*** Opening of Given text ***
ACL tears sideline female athletes

By Marta Lawrence
The NCAA News

Alexia Mickles lunged the wrong way, heard a loud crack and her softball season was over. Mickles, a soccer and softball student-athlete at Penfield High School near Rochester, New York, went to the ground holding her knee.

She had torn her anterior cruciate ligament, or ACL.

Although the research varies, female athletes are two and a half to four times more likely to tear their ACLs than men, depending on the sport. Understanding the reasons behind these disproportionate numbers is “the million dollar question,” says Dr. Michael Maloney, director of the sports medicine division at the University of Rochester Medical Center.

Through a local grant, Maloney is leading an effort to train area female high school athletes, including Mickles, about how to protect their knees from injury.

Athletes who enter the program are provided with a screening to determine how they jump, land, run, cut and pivot. Once the athlete’s at-risk positions have been identified, she is given a series of exercises and conditioning drills designed to retrain her muscles’ response to those activities.

In its first year, the injury prevention program reached almost 1,300 soccer, basketball and volleyball student-athletes in 26 high schools in the Rochester area. During that time, Maloney says there were five non-contact ACL tears, which he says was “a pretty low number.” Maloney typically would expect to see one and a half to two ACL tears per 100 female athletes participating in those sports.

The program wasn’t implemented in time to prevent Mickles’ original injury, but she says she’s happy she has the opportunity to participate now. “I really think it would help if every team were able to do it because I think there would be even less injuries,” she says.
*** Close of Given text ***
Your objective:
Reproduce the ACL article word for word from "By Marta Lawrence" to "ligament, or ACL.".
*** Opening of Information provided ***
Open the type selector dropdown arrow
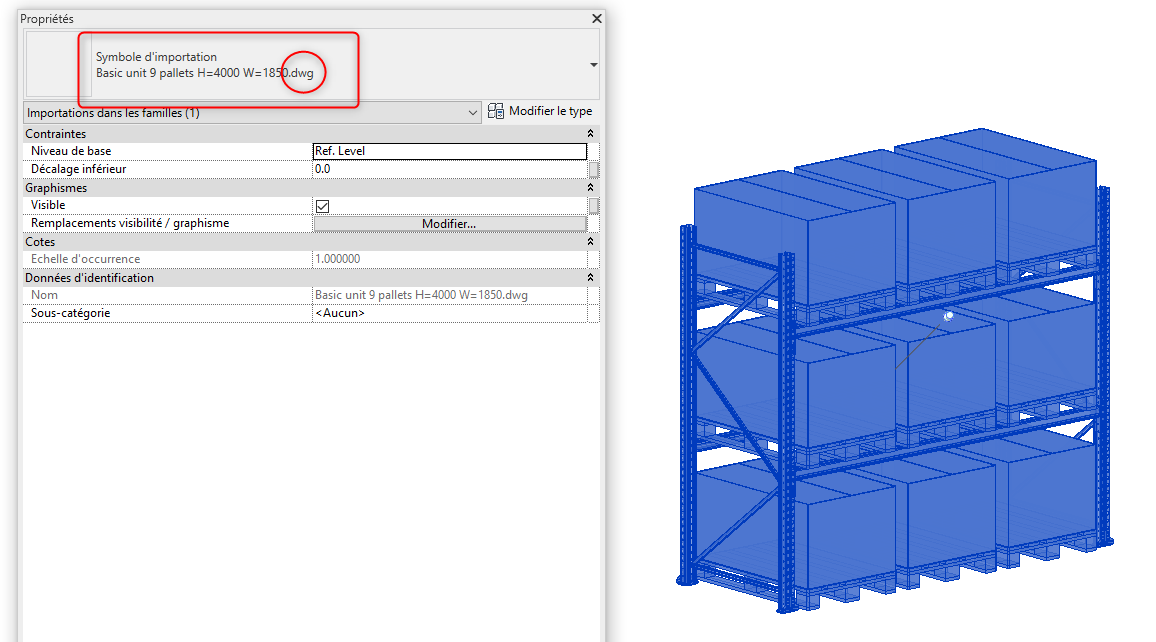pos(593,65)
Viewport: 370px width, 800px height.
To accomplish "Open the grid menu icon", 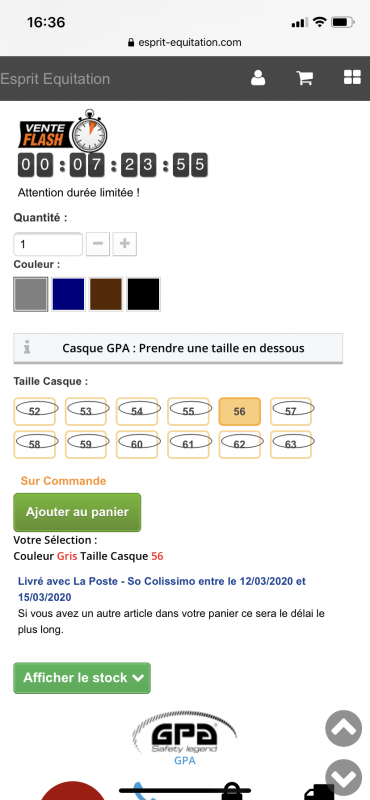I will pos(352,78).
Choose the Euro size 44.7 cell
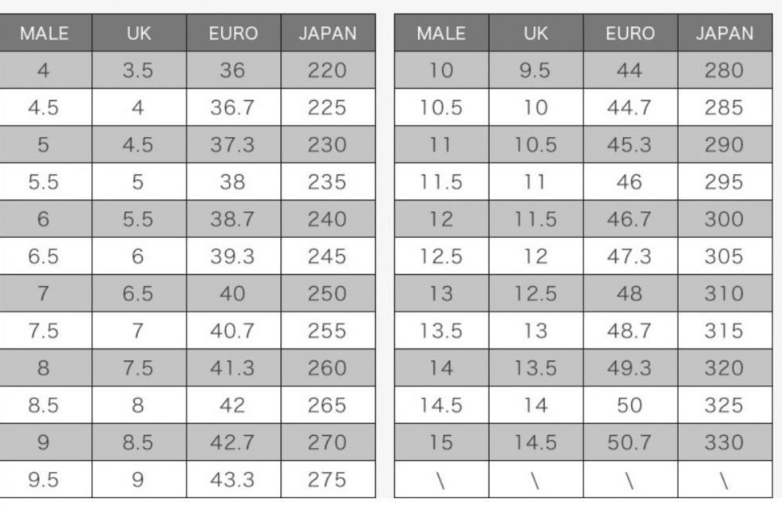The image size is (782, 506). (630, 108)
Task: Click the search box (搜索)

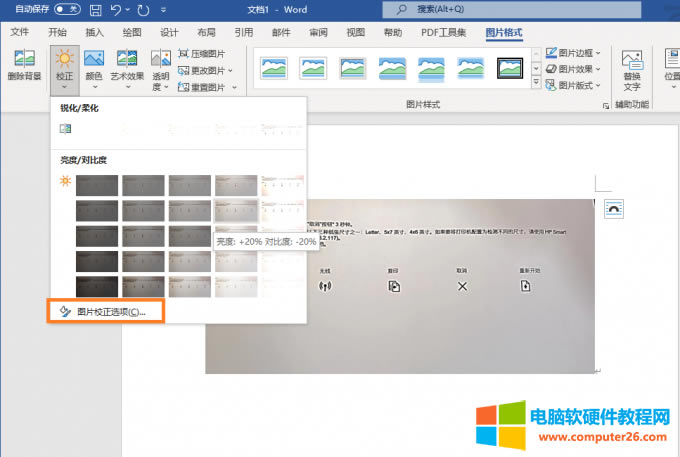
*** Close of Information provided ***
Task result:
By Marta Lawrence
The NCAA News

Alexia Mickles lunged the wrong way, heard a loud crack and her softball season was over. Mickles, a soccer and softball student-athlete at Penfield High School near Rochester, New York, went to the ground holding her knee.

She had torn her anterior cruciate ligament, or ACL.